Es paart dadaistisch-expressionistische Wortschöpfung mit einer Art Jugendstilbilder.
Sehr ungewöhnlich ist diese Form des "kleinen Gedichtes".
Wie Du es sagst, hier war schon das Expressionistische(zu den Sinnenwahrnehmungen) meine Absicht.
Und auch dieser Versuch, gerade solche starken Wahrnehmungs-Momente in ihrem explodierenden Passieren nicht nur einzufangen, sondern nun in einem Kurzgedicht(3Zeiler) umzusetzen.
Hier geht es mir nicht um ein irgendwie Sinnen-Fühlen/Wahrnehmen - sondern um dieses „bestimmte“, einfallende/laufende Wahrnehmen,
also keine heischende Wort-Akrobatik, sondern um ein Klimax-Wahrnehmen - alles Absicht
),
und klar(bei mir),
so etwas fällt sprachlich nicht einfach vom Himmel / obwohl nur 3 Zeilen, oder gerade deswegen
Sinnenschleck und Knall
Ach himmelbeerlich Duft, mein
Lippenschmatz-Likör
Takt-isch und betonend, eben solch einen Knall-Lauf-Moment umzusetzen - für mich brauchte es hierfür Wort-Kreationen - und in dieser Drängung/Dichte sicherlich in die dadaistische Ecke reinschnuppernd
,
und doch die Leser-Erinnerung sprachlich bekannt zu reizen.
Und dann
läuft vielleicht etwas auf seine eigene Art und Weise weiter ab ????
Ich hätte es auch so schreiben können / und sicherlich ein Sinnen-Senryu
)) :
Sinnenexplosion
im Meer der Himmbeer-Düfte
Likör will Lippen
Doch jetzt, und genau „nur so“, wollte ich es nicht
Langsame und plötzliche Bewegungen folgen einander ("Sinnenschleck" - dann "Knall")
Beim Orig soll einerseits die Sinnen-Explosion voll im Laufen sein,
und andererseits nun diese Spitzen assoziativ ins Rollen bringen
)) / diese Drive-Änderungen, diese Intensitäts-Änderungen, diese Überlappungen, die passieren.
Zumindest, ich kann so fühlen, und mich fliegen lassen......., und hierzu meine sprachliche Spiegelung !
Was ein Rezipient hieraus fühlen kann, weiß ich nicht ?????
Duft nach Himbeeren, aber nicht ganz, sondern nur "lich" - ähnlich, gleichartig.
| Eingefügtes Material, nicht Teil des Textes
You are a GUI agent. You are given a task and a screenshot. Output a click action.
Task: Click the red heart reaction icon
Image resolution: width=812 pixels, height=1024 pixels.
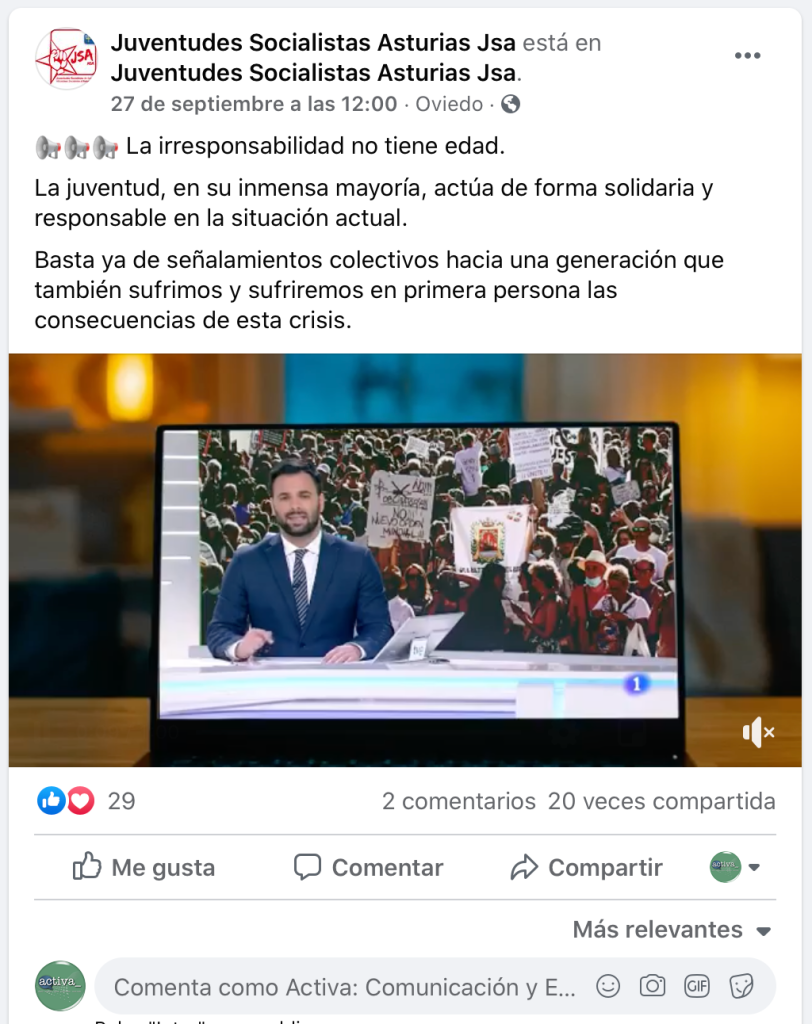(x=81, y=801)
Der Duft stammt nicht von Himbeeren, wirkt aber so, als ob.
-------Ist er Lippenstift? Parfüm? ... oder eine Mischung?
-------Der Schmatz, ein besonderer Kuss, der Verbundenheit ausdrückt - flüchtige heiße Begegnung - und hier eine Eigenschaft des Likörs ist, der ihn erzeugt oder bildet.
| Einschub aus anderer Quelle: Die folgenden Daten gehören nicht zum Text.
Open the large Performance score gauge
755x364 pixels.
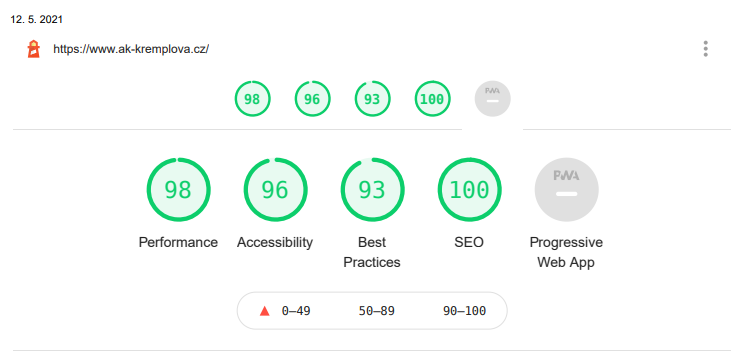pyautogui.click(x=178, y=190)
So kurz es ist, hat es auch eine erotische, wärmende Note.
Bernd,
und wie Du es hier in dieses Bild bringst - so war auch meine zweite Ebene, nun auch die Assoziationen ins leicht erotisierende Küssen zu bringen. Vielleicht vom Leser auch fühlbar, vielleicht nur das eine, oder das andere
)
Aber immer verbleibend im Bild des Fühlens - und nicht in eine plakatierte Handlung übergehend !! / so meine Absicht.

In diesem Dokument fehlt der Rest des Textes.